● Problem:
Render the listing below as a Markdown table with the columns Row and Listing line. Number each nonblank line in order and leave out blank lines.

**** Records supplied ****

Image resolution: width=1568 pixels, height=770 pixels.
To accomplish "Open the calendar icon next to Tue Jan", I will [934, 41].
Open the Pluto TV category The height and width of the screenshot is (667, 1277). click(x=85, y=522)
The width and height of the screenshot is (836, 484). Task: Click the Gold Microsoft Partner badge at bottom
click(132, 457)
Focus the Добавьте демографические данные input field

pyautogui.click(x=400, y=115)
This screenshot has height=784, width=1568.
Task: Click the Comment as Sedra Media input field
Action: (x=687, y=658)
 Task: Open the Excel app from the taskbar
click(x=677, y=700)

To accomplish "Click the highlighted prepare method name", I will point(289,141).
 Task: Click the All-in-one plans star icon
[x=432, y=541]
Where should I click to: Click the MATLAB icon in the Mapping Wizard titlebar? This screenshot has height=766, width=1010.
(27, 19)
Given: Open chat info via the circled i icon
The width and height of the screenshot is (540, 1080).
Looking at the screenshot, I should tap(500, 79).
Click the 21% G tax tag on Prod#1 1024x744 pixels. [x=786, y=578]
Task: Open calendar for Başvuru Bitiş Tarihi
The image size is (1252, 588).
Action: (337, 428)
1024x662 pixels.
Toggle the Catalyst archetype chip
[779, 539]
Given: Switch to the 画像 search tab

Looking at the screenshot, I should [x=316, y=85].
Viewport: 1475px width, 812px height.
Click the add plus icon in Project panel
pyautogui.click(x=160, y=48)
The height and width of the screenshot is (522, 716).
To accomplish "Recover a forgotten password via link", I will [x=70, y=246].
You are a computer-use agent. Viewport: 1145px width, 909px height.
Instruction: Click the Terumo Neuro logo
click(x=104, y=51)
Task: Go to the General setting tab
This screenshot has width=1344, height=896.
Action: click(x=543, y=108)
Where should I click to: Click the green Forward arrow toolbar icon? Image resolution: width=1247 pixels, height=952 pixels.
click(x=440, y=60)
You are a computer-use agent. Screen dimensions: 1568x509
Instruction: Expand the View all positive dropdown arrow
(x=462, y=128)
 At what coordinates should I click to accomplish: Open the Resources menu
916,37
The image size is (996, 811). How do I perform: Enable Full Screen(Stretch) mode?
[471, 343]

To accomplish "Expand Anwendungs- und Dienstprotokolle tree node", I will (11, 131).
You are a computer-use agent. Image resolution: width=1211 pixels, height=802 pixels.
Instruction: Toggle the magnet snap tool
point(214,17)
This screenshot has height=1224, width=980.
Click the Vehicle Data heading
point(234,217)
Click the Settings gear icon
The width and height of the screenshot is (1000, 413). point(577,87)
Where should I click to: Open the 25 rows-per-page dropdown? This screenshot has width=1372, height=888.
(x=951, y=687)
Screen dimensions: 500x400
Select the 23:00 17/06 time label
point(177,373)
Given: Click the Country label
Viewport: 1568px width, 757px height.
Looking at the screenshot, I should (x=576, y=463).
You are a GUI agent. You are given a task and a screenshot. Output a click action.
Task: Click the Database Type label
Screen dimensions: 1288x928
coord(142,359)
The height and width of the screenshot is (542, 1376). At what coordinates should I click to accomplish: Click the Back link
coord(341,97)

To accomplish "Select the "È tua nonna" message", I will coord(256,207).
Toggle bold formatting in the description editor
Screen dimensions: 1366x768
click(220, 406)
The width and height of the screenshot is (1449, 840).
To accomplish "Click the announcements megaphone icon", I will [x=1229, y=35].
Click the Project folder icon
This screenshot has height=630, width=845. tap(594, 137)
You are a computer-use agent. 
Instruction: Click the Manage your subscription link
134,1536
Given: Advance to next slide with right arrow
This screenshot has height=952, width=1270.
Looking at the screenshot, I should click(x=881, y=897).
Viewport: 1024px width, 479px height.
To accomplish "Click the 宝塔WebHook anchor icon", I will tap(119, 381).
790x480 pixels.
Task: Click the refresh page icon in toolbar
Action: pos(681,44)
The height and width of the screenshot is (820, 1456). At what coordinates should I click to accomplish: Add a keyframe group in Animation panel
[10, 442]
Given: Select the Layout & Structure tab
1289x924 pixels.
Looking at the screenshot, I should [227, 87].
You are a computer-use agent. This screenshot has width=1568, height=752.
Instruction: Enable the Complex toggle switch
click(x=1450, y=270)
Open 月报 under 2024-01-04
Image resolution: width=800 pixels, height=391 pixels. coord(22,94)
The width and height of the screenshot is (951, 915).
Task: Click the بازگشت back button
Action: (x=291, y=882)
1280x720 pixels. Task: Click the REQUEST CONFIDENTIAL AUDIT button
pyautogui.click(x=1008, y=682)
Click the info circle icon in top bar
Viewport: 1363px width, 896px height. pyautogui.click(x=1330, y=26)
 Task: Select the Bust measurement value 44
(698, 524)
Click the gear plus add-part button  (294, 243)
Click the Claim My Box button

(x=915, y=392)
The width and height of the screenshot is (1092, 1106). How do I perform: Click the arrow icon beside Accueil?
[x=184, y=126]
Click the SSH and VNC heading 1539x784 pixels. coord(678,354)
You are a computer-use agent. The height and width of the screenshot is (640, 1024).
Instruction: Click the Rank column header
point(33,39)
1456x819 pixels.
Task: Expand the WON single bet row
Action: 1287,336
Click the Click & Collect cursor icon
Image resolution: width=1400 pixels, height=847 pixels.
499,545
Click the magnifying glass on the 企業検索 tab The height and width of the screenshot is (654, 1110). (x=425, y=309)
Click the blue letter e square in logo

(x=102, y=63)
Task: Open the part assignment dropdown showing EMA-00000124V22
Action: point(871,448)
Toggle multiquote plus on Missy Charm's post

****

● Solution to this problem:
| Row | Listing line |
|---|---|
| 1 | Image resolution: width=1568 pixels, height=770 pixels. |
| 2 | To accomplish "Open the calendar icon next to Tue Jan", I will [934, 41]. |
| 3 | Open the Pluto TV category The height and width of the screenshot is (667, 1277). click(x=85, y=522) |
| 4 | The width and height of the screenshot is (836, 484). Task: Click the Gold Microsoft Partner badge at bottom |
| 5 | click(132, 457) |
| 6 | Focus the Добавьте демографические данные input field |
| 7 | pyautogui.click(x=400, y=115) |
| 8 | This screenshot has height=784, width=1568. |
| 9 | Task: Click the Comment as Sedra Media input field |
| 10 | Action: (x=687, y=658) |
| 11 |  Task: Open the Excel app from the taskbar |
| 12 | click(x=677, y=700) |
| 13 | To accomplish "Click the highlighted prepare method name", I will point(289,141). |
| 14 |  Task: Click the All-in-one plans star icon |
| 15 | [x=432, y=541] |
| 16 | Where should I click to: Click the MATLAB icon in the Mapping Wizard titlebar? This screenshot has height=766, width=1010. |
| 17 | (27, 19) |
| 18 | Given: Open chat info via the circled i icon |
| 19 | The width and height of the screenshot is (540, 1080). |
| 20 | Looking at the screenshot, I should tap(500, 79). |
| 21 | Click the 21% G tax tag on Prod#1 1024x744 pixels. [x=786, y=578] |
| 22 | Task: Open calendar for Başvuru Bitiş Tarihi |
| 23 | The image size is (1252, 588). |
| 24 | Action: (337, 428) |
| 25 | 1024x662 pixels. |
| 26 | Toggle the Catalyst archetype chip |
| 27 | [779, 539] |
| 28 | Given: Switch to the 画像 search tab |
| 29 | Looking at the screenshot, I should [x=316, y=85]. |
| 30 | Viewport: 1475px width, 812px height. |
| 31 | Click the add plus icon in Project panel |
| 32 | pyautogui.click(x=160, y=48) |
| 33 | The height and width of the screenshot is (522, 716). |
| 34 | To accomplish "Recover a forgotten password via link", I will [x=70, y=246]. |
| 35 | You are a computer-use agent. Viewport: 1145px width, 909px height. |
| 36 | Instruction: Click the Terumo Neuro logo |
| 37 | click(x=104, y=51) |
| 38 | Task: Go to the General setting tab |
| 39 | This screenshot has width=1344, height=896. |
| 40 | Action: click(x=543, y=108) |
| 41 | Where should I click to: Click the green Forward arrow toolbar icon? Image resolution: width=1247 pixels, height=952 pixels. |
| 42 | click(x=440, y=60) |
| 43 | You are a computer-use agent. Screen dimensions: 1568x509 |
| 44 | Instruction: Expand the View all positive dropdown arrow |
| 45 | (x=462, y=128) |
| 46 |  At what coordinates should I click to accomplish: Open the Resources menu |
| 47 | 916,37 |
| 48 | The image size is (996, 811). How do I perform: Enable Full Screen(Stretch) mode? |
| 49 | [471, 343] |
| 50 | To accomplish "Expand Anwendungs- und Dienstprotokolle tree node", I will (11, 131). |
| 51 | You are a computer-use agent. Image resolution: width=1211 pixels, height=802 pixels. |
| 52 | Instruction: Toggle the magnet snap tool |
| 53 | point(214,17) |
| 54 | This screenshot has height=1224, width=980. |
| 55 | Click the Vehicle Data heading |
| 56 | point(234,217) |
| 57 | Click the Settings gear icon |
| 58 | The width and height of the screenshot is (1000, 413). point(577,87) |
| 59 | Where should I click to: Open the 25 rows-per-page dropdown? This screenshot has width=1372, height=888. |
| 60 | (x=951, y=687) |
| 61 | Screen dimensions: 500x400 |
| 62 | Select the 23:00 17/06 time label |
| 63 | point(177,373) |
| 64 | Given: Click the Country label |
| 65 | Viewport: 1568px width, 757px height. |
| 66 | Looking at the screenshot, I should (x=576, y=463). |
| 67 | You are a GUI agent. You are given a task and a screenshot. Output a click action. |
| 68 | Task: Click the Database Type label |
| 69 | Screen dimensions: 1288x928 |
| 70 | coord(142,359) |
| 71 | The height and width of the screenshot is (542, 1376). At what coordinates should I click to accomplish: Click the Back link |
| 72 | coord(341,97) |
| 73 | To accomplish "Select the "È tua nonna" message", I will coord(256,207). |
| 74 | Toggle bold formatting in the description editor |
| 75 | Screen dimensions: 1366x768 |
| 76 | click(220, 406) |
| 77 | The width and height of the screenshot is (1449, 840). |
| 78 | To accomplish "Click the announcements megaphone icon", I will [x=1229, y=35]. |
| 79 | Click the Project folder icon |
| 80 | This screenshot has height=630, width=845. tap(594, 137) |
| 81 | You are a computer-use agent.  |
| 82 | Instruction: Click the Manage your subscription link |
| 83 | 134,1536 |
| 84 | Given: Advance to next slide with right arrow |
| 85 | This screenshot has height=952, width=1270. |
| 86 | Looking at the screenshot, I should click(x=881, y=897). |
| 87 | Viewport: 1024px width, 479px height. |
| 88 | To accomplish "Click the 宝塔WebHook anchor icon", I will tap(119, 381). |
| 89 | 790x480 pixels. |
| 90 | Task: Click the refresh page icon in toolbar |
| 91 | Action: pos(681,44) |
| 92 | The height and width of the screenshot is (820, 1456). At what coordinates should I click to accomplish: Add a keyframe group in Animation panel |
| 93 | [10, 442] |
| 94 | Given: Select the Layout & Structure tab |
| 95 | 1289x924 pixels. |
| 96 | Looking at the screenshot, I should [227, 87]. |
| 97 | You are a computer-use agent. This screenshot has width=1568, height=752. |
| 98 | Instruction: Enable the Complex toggle switch |
| 99 | click(x=1450, y=270) |
| 100 | Open 月报 under 2024-01-04 |
| 101 | Image resolution: width=800 pixels, height=391 pixels. coord(22,94) |
| 102 | The width and height of the screenshot is (951, 915). |
| 103 | Task: Click the بازگشت back button |
| 104 | Action: (x=291, y=882) |
| 105 | 1280x720 pixels. Task: Click the REQUEST CONFIDENTIAL AUDIT button |
| 106 | pyautogui.click(x=1008, y=682) |
| 107 | Click the info circle icon in top bar |
| 108 | Viewport: 1363px width, 896px height. pyautogui.click(x=1330, y=26) |
| 109 |  Task: Select the Bust measurement value 44 |
| 110 | (698, 524) |
| 111 | Click the gear plus add-part button  (294, 243) |
| 112 | Click the Claim My Box button |
| 113 | (x=915, y=392) |
| 114 | The width and height of the screenshot is (1092, 1106). How do I perform: Click the arrow icon beside Accueil? |
| 115 | [x=184, y=126] |
| 116 | Click the SSH and VNC heading 1539x784 pixels. coord(678,354) |
| 117 | You are a computer-use agent. The height and width of the screenshot is (640, 1024). |
| 118 | Instruction: Click the Rank column header |
| 119 | point(33,39) |
| 120 | 1456x819 pixels. |
| 121 | Task: Expand the WON single bet row |
| 122 | Action: 1287,336 |
| 123 | Click the Click & Collect cursor icon |
| 124 | Image resolution: width=1400 pixels, height=847 pixels. |
| 125 | 499,545 |
| 126 | Click the magnifying glass on the 企業検索 tab The height and width of the screenshot is (654, 1110). (x=425, y=309) |
| 127 | Click the blue letter e square in logo |
| 128 | (x=102, y=63) |
| 129 | Task: Open the part assignment dropdown showing EMA-00000124V22 |
| 130 | Action: point(871,448) |
| 131 | Toggle multiquote plus on Missy Charm's post |